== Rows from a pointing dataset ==
= = = =

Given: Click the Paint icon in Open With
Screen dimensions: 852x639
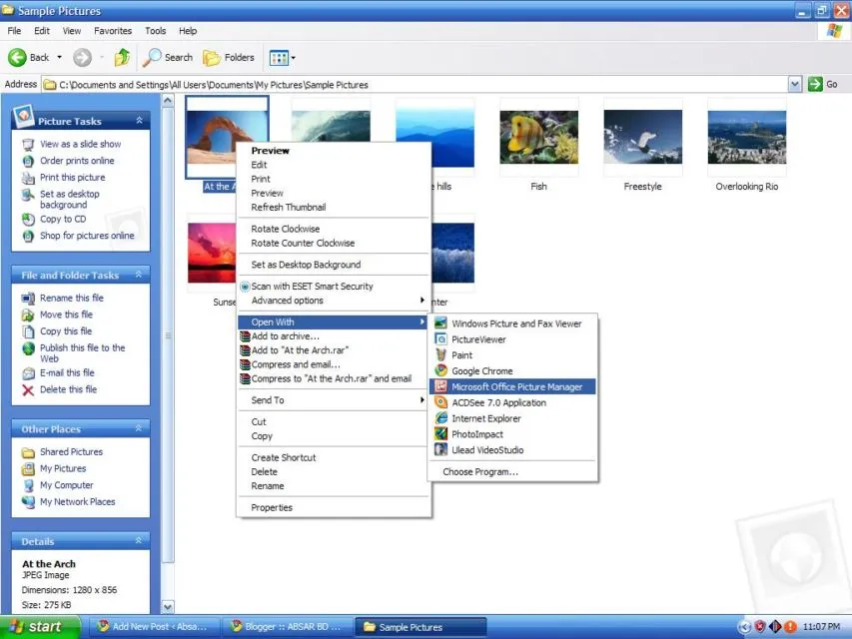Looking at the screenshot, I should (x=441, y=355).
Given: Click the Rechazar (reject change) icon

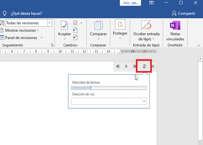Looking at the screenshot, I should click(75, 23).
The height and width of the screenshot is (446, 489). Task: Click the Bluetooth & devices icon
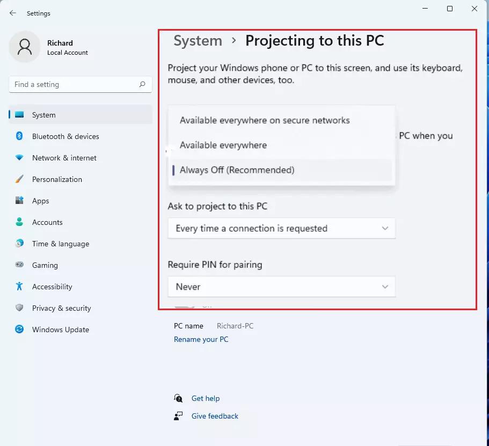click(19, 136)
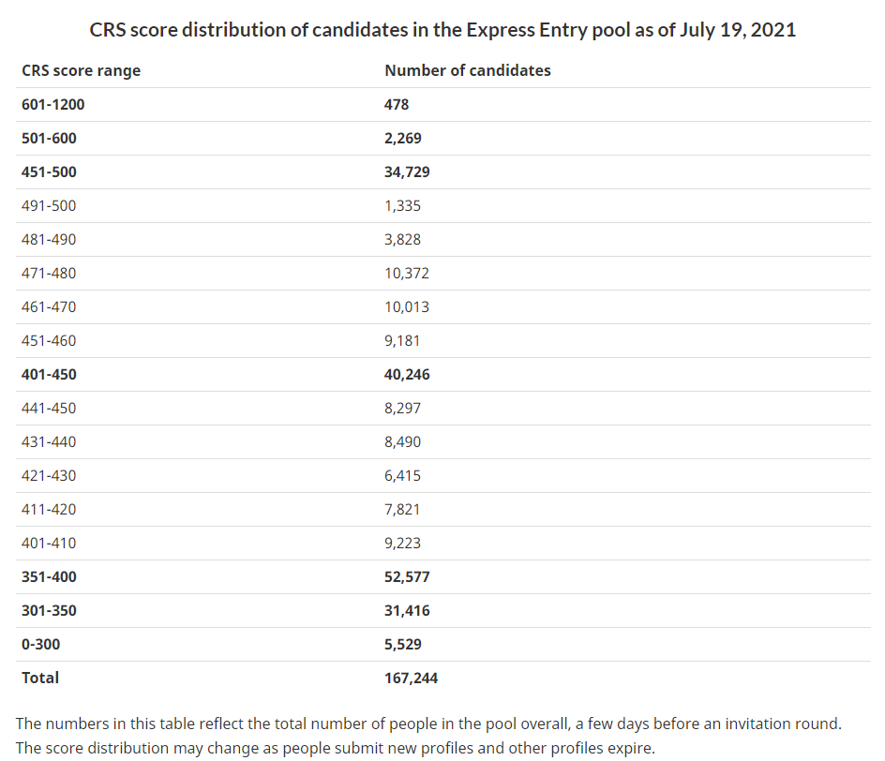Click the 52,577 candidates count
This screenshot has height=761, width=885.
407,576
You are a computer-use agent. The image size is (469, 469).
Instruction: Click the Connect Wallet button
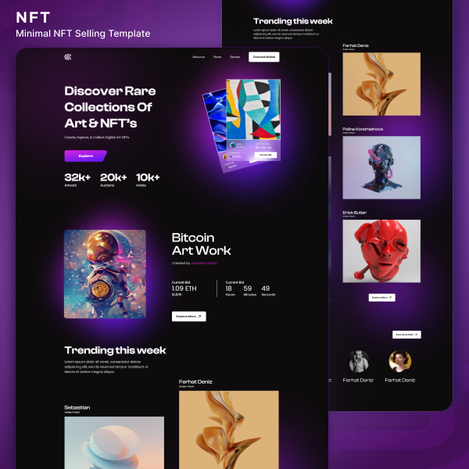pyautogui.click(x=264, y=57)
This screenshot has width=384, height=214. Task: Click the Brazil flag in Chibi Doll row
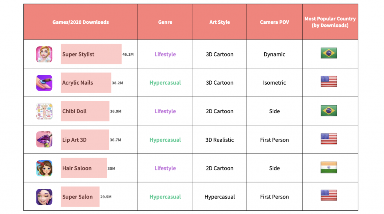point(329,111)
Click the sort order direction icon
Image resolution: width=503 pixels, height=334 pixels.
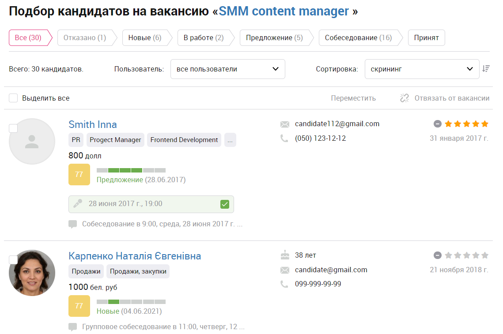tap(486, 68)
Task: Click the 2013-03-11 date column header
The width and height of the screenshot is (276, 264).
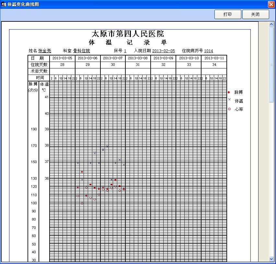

= = = =

== What to work on ==
Express each line of the rows above as one string in a JSON list, skipping blank lines and leaving the pictures out.

== Finished exercise ==
[
  "Given: Click the Paint icon in Open With",
  "Screen dimensions: 852x639",
  "Looking at the screenshot, I should (x=441, y=355).",
  "Given: Click the Rechazar (reject change) icon",
  "Looking at the screenshot, I should click(75, 23).",
  "The height and width of the screenshot is (446, 489). Task: Click the Bluetooth & devices icon",
  "click(19, 136)",
  "Click the 52,577 candidates count",
  "This screenshot has height=761, width=885.",
  "407,576",
  "You are a computer-use agent. The image size is (469, 469).",
  "Instruction: Click the Connect Wallet button",
  "pyautogui.click(x=264, y=57)",
  "This screenshot has width=384, height=214. Task: Click the Brazil flag in Chibi Doll row",
  "point(329,111)",
  "Click the sort order direction icon",
  "Image resolution: width=503 pixels, height=334 pixels.",
  "tap(486, 68)",
  "Task: Click the 2013-03-11 date column header",
  "The width and height of the screenshot is (276, 264)."
]